EXERCISE DESCRIPTION:
Could you set down the records below exactly as they are, with no pictures?

Stored data entries:
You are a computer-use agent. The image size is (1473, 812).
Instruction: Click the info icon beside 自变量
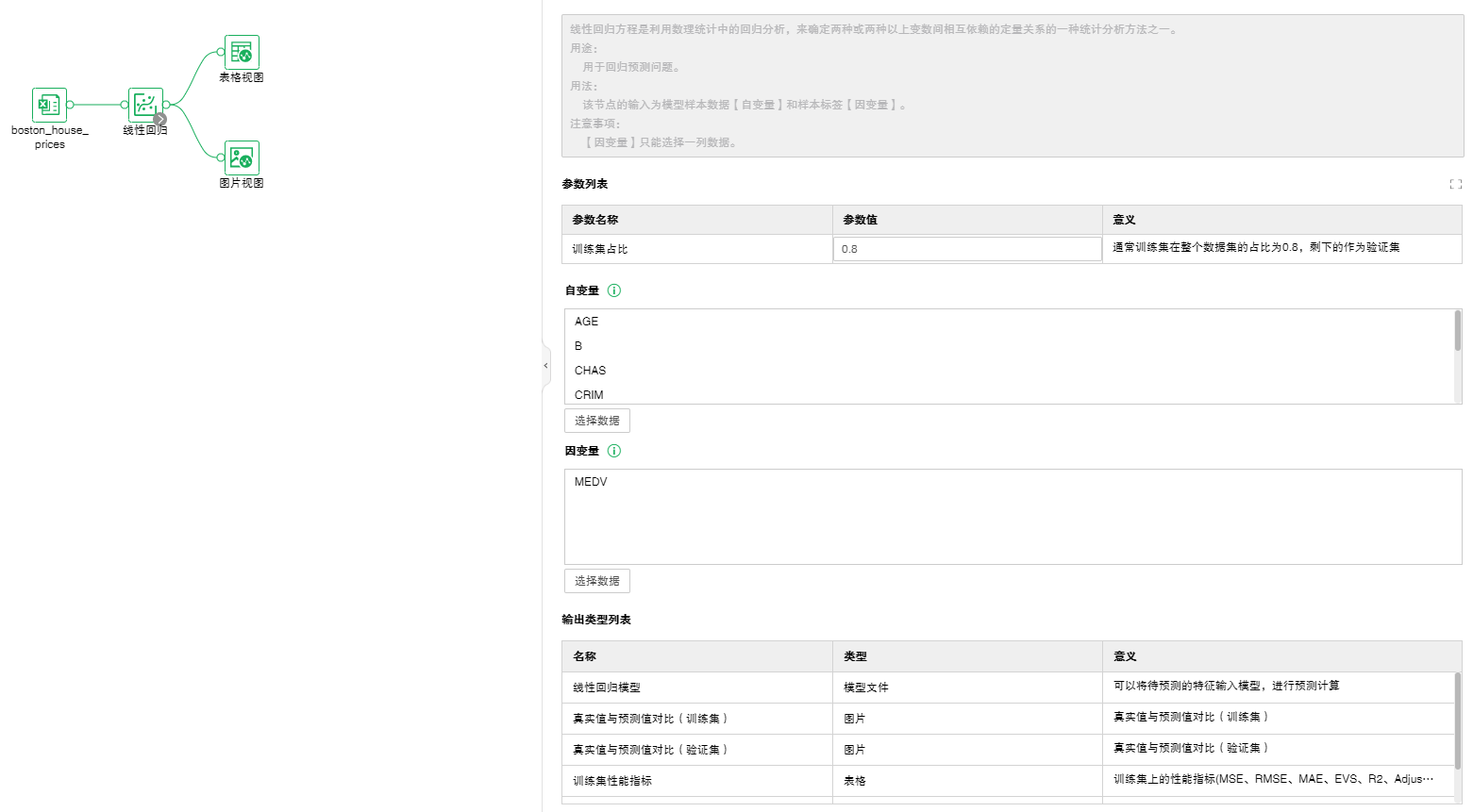tap(614, 290)
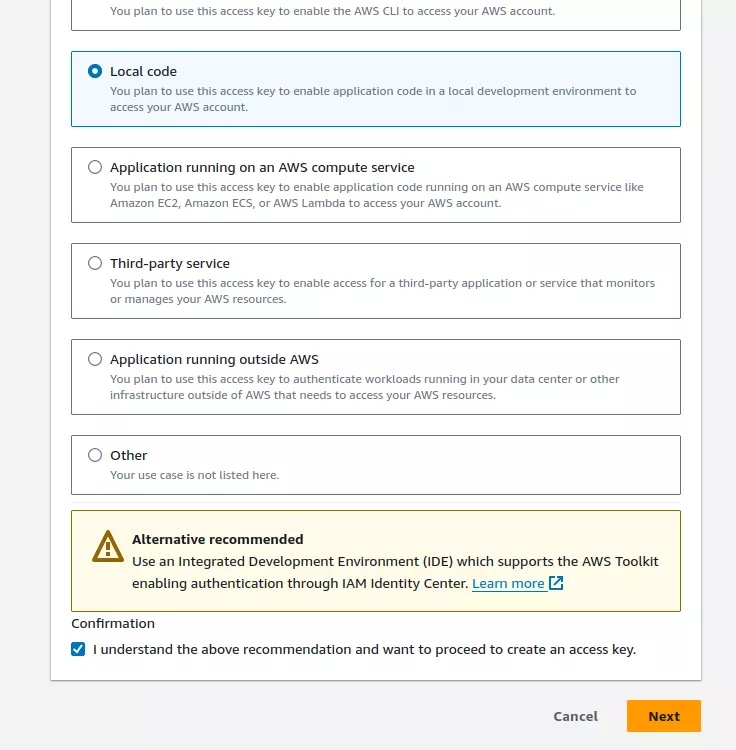Click the 'I understand the above recommendation' label
This screenshot has width=736, height=750.
pos(364,650)
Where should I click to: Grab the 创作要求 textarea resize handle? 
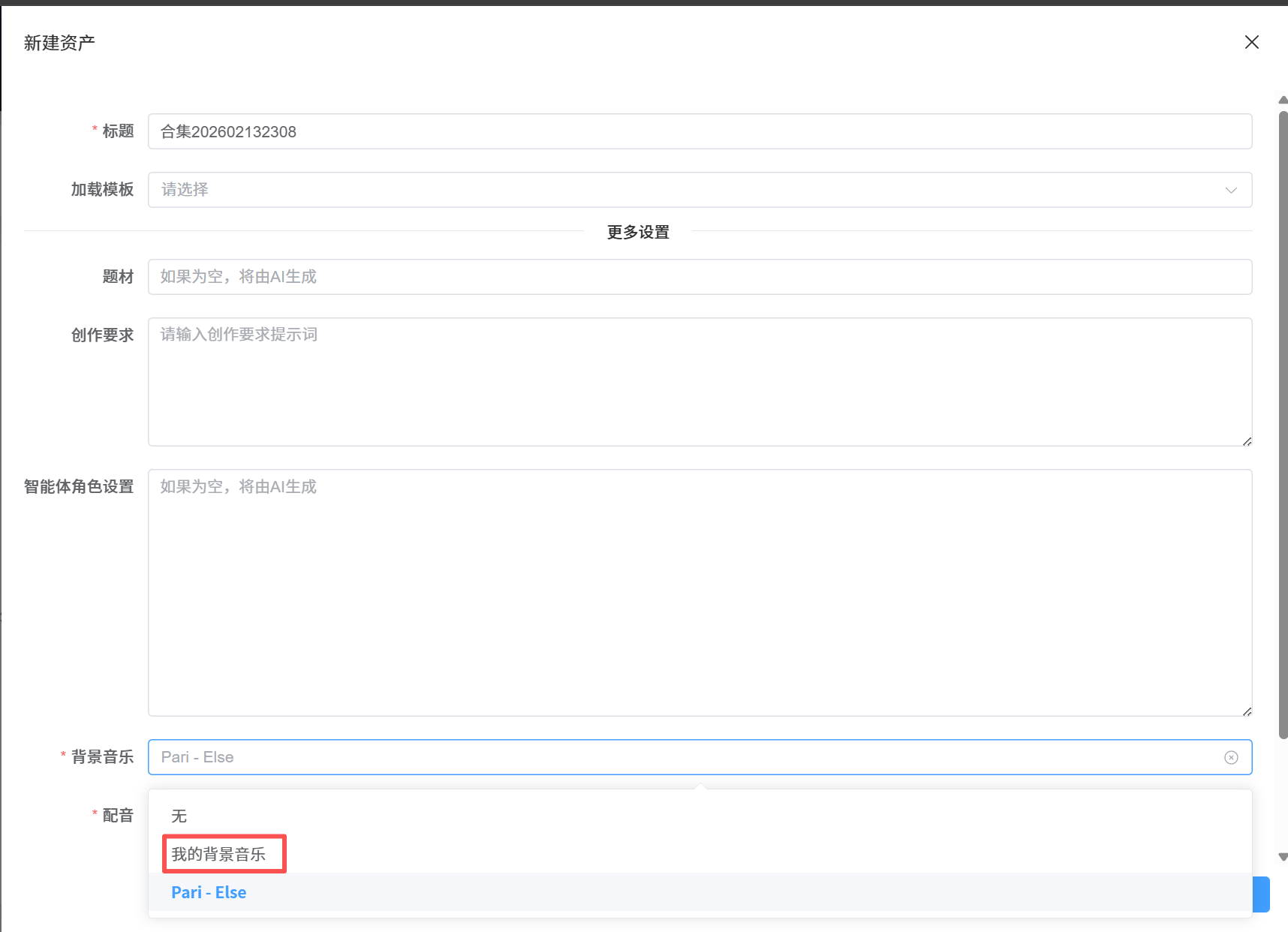point(1247,441)
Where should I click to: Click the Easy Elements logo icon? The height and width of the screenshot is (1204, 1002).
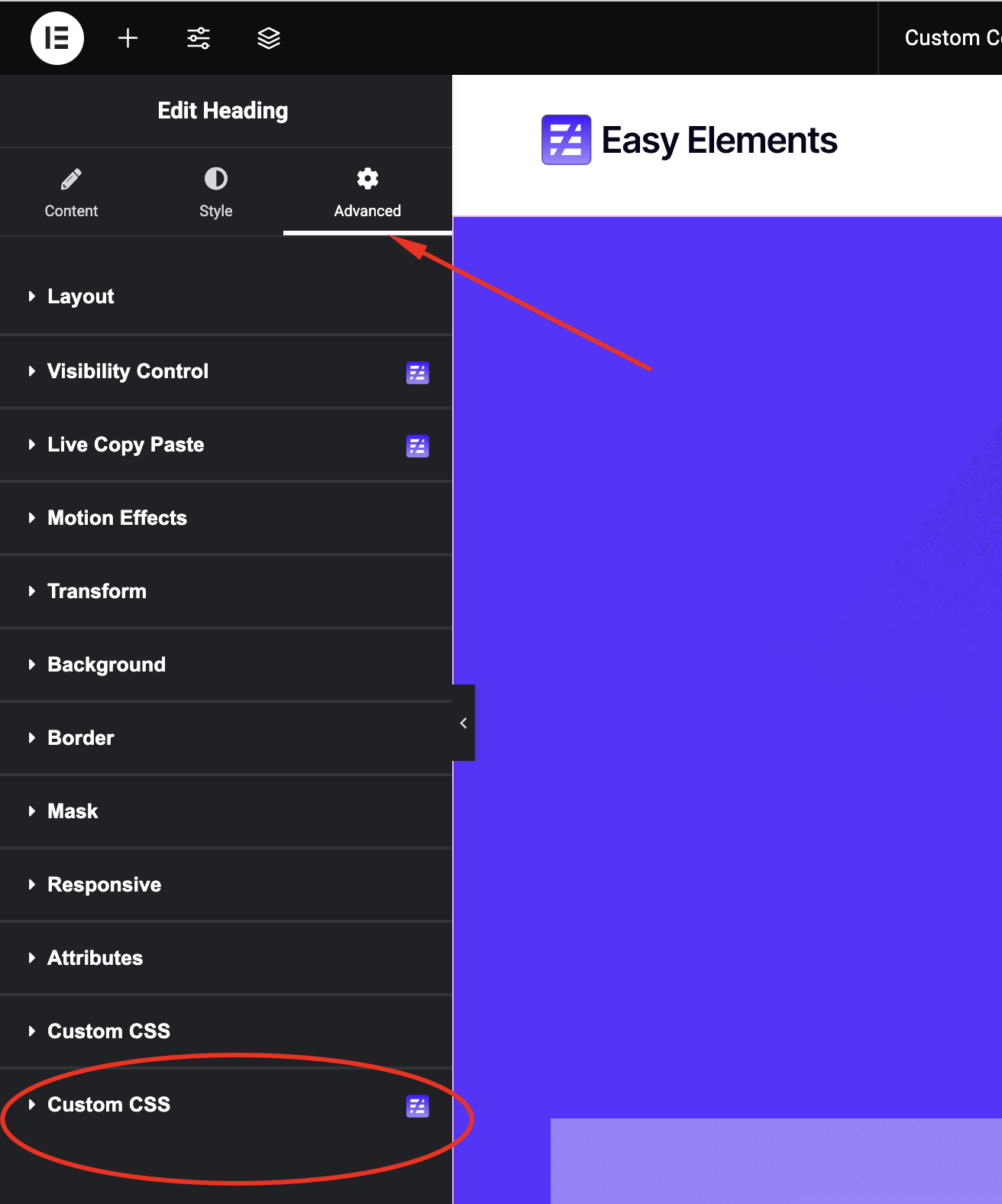tap(566, 140)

REPLY TO THE TASK:
You are a computer-use agent. The image size is (1473, 812).
Instruction: Click the info icon beside 自变量
tap(614, 290)
Click the 'I understand the above recommendation' label
This screenshot has width=736, height=750.
pos(364,650)
Where should I click to: Grab the 创作要求 textarea resize handle? 
point(1247,441)
Where should I click to: Click the Easy Elements logo icon? The height and width of the screenshot is (1204, 1002).
tap(566, 140)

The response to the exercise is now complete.